Fare un salto oltre la frammentarietà comunicativa del dialogo a due, mostrare che al di fuori dei codici del gruppo, farsi capire è un’arte complessa. Farsi capire aiuta a capirsi, allarga il nostro sguardo, consente di incontrare altro e di innamorarsi dell’altro e d’altro. E la scuola ha strumenti da offrire rispetto a questo, strumenti che consentono di non sentire il mondo che crolla quando il messaggio dall’altra parte si conclude con un punto che pare un addio, o senza una faccina circondata da cuori che ci assicura che l’altro ci ama.
Usare le emoticon, non essere usati; usare Tik Tok, non esserne divorati.
Complessità e differimento sono competenze – per usare un linguaggio tanto amato – essenziali per separarsi dall’altro, reggere il tempo dell’assenza, uscire dall’immaginario. Separarsi dall’altro, reggere il tempo dell’assenza, uscire dall’immaginario sono un antidoto alla dilagante aggressività, all’assenza diffusa di desiderio, alla chiusura solitaria nelle proprie stanze (per citare solo tre esempi segnalati con crescente preoccupazione da psicoanalisti e pedagogisti).
In assenza di un “devi perché devi” dal sapore kantiano, in assenza di un Super-io individuale e collettivo perché fatica e frustrazione sono concetti assenti dal discorso sociale, come portarli a quel “ne vale la pena” che tutti noi sempre sentiamo quando occupiamo la posizione di insegnanti?

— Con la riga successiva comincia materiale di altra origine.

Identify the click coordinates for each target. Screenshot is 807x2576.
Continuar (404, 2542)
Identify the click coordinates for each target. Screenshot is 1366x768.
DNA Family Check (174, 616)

Differimento e complessità non sono l’obolo che sacrifichiamo sull’altare del dovere, lo scotto da pagare per essere un giorno premiati (ma quando mai?), ma la via per potere – oggi, ora, nel presente vivo della adolescenza – sopportare l’altro che non c’è senza pensare che ci abbia abbandonato; inventarsi un buon modo di raccontarsi sui propri profili; reggere la frustrazione del non saper dire accorgendosi che non tutto può essere detto; accostarsi al Discorso sulla servitù volontaria e scoprire, addentrandosi in un linguaggio cinquecentesco, che in effetti la libertà fa paura. Se qualcuno descrive qualcosa che sentiamo, se ci aiuta a nominarlo, ci sentiamo meno soli. E questo, più che con il successo e il futuro, ha a che fare con la felicità.